Breed Leaders Unite to Pull off National Show

Farm Talk | by Candace Krebs 

 

A first-ever beef cattle exhibition, planned in just a few short months, demonstrates how the agricultural industry has found ways to adapt and persevere in the midst of a challenging and unpredictable viral pandemic.

 

The Cattlemen’s Congress in Oklahoma City, which wrapped up January 17, was built from the ground up and on the fly, with the goal of creating an event by cattlemen and for cattlemen.

 

“It was the most exhibitor-friendly show I’ve ever been to,” said Jirl Buck, owner of Buck Cattle Co. of Madill, Oklahoma. “That’s not just my opinion, I think you’d find a lot of people feel that way.
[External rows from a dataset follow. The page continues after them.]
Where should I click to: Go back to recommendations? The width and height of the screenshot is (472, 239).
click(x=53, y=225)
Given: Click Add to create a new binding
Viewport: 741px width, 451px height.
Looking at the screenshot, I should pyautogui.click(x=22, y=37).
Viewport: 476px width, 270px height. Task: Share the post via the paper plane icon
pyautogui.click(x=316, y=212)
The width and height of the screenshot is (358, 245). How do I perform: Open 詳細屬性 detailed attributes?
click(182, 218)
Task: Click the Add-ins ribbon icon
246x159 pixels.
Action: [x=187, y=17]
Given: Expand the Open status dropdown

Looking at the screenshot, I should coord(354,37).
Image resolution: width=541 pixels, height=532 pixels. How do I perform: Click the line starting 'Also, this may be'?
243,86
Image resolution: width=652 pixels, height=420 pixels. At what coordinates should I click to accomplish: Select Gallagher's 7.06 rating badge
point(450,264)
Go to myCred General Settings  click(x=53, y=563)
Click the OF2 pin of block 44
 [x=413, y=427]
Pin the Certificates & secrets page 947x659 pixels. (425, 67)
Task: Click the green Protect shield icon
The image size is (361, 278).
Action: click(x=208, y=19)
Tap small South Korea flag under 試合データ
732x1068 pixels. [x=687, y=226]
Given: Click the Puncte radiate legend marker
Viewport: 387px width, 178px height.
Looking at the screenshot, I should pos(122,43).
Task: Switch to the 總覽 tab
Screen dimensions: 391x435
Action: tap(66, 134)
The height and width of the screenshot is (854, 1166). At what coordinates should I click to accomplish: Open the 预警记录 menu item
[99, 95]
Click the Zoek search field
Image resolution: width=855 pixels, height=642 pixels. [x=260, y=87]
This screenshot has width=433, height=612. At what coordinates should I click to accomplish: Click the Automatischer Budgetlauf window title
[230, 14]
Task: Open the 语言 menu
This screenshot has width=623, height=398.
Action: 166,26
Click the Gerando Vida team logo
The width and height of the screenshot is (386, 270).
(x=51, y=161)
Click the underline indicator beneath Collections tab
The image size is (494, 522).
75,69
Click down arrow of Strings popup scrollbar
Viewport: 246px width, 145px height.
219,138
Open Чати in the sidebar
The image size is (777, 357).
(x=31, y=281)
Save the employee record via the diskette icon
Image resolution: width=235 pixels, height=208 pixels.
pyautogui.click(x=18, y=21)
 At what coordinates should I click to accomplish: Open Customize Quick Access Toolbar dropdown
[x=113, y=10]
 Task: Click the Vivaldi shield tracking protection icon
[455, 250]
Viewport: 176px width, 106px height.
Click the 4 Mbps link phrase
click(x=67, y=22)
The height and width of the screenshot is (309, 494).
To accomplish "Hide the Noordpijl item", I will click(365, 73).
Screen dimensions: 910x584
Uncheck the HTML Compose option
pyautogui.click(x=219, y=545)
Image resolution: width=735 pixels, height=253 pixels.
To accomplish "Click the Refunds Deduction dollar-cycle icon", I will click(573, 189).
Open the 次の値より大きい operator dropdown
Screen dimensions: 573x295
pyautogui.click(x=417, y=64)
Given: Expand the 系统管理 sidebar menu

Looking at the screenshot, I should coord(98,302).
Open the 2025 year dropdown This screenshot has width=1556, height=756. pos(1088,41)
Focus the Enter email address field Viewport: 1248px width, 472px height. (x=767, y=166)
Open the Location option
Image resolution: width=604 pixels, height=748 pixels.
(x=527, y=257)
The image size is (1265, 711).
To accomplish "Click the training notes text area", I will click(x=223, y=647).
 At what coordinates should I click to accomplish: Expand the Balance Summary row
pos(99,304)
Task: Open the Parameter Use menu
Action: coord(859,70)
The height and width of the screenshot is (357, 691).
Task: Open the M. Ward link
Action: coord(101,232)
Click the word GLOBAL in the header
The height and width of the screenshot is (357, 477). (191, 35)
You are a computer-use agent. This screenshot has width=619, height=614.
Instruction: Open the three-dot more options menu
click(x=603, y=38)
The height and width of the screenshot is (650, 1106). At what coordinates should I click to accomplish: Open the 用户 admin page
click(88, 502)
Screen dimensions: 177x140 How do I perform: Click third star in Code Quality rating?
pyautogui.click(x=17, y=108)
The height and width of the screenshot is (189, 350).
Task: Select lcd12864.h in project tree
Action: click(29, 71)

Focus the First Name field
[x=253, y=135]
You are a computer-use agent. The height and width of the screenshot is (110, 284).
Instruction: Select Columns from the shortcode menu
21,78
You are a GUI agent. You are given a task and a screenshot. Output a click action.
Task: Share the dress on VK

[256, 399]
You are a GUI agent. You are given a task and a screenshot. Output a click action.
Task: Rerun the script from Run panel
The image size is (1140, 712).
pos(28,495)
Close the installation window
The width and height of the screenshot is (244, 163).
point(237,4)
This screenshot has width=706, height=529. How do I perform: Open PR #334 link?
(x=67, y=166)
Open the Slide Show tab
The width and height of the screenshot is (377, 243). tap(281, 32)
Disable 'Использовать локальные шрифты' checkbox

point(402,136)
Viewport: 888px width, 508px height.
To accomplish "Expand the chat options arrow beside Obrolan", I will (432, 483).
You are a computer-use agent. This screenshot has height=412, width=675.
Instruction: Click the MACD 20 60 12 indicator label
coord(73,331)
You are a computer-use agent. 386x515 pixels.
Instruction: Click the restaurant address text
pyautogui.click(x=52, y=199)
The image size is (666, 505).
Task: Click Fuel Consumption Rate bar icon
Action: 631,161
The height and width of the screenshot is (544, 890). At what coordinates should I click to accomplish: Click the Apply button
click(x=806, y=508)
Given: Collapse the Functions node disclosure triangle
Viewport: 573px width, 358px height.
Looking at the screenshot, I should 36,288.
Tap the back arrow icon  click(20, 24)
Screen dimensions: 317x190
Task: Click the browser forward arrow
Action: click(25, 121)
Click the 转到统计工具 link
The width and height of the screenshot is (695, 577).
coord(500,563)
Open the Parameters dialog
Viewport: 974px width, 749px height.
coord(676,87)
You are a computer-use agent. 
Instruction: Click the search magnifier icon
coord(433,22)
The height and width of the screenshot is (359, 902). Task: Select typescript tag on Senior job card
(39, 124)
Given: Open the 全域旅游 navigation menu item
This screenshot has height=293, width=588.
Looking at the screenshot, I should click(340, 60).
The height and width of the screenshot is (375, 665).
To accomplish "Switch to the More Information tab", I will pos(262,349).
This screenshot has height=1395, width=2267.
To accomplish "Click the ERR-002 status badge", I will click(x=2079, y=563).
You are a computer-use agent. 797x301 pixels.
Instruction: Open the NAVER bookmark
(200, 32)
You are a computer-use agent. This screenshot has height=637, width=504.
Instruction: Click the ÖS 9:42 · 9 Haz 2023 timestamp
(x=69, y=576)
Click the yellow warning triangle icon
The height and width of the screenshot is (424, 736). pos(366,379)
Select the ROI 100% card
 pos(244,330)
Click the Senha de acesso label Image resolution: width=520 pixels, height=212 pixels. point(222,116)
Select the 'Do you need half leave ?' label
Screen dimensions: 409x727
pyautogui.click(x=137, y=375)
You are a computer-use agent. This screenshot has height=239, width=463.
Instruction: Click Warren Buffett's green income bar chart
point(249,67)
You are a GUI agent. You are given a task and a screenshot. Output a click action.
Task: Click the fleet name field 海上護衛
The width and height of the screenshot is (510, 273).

To me, it’s a great compliment to the state of Oklahoma.”

 

The historic National Western Stock Show in January is often described as the Super Bowl of the purebred industry. But when officials in Denver announced postponing it for a year due to restrictions on large gatherings, many breed associations were left without a venue for hosting their national shows and sales.

 

Jarold Callahan, the long time president of Yukon-based Express Ranches, was quick to recognize both a problem and an opportunity. He knew Oklahoma had the resources to stage an alternative, with 900,000 square feet of indoor barn space at the Oklahoma fairgrounds and an energetic staff already experienced at running the annual spring Oklahoma Youth Expo, billed as the nation’s largest youth livestock show.

 

“Another group instrumental in making this happen was the 20 interns — unpaid I might add — students at Oklahoma State who jumped in and helped, and they’ve been tremendous,” Callahan said. “A lot of FFA chapters from around Oklahoma also pitched in.”

 

In the end, exhibitors from 44 states brought roughly 12,000 head of cattle representing 33 different breeds. That compares to around 9,000 head of cattle exhibited in Denver last year, Callahan said.

 

State and local officials embraced the benefit it brought to the ailing hospitality industry.

 

“I’m excited to see what the economic footprint will be,” said Blake Nelson, executive vice president of the American Maine-Anjou Association, another member of the show’s board. “Early predictions are it will be $30 million, but I’d be willing to predict it will far surpass that. It was obvious the restaurants and hotels were overwhelmed and so happy to see folks come to town and patronize their establishments.”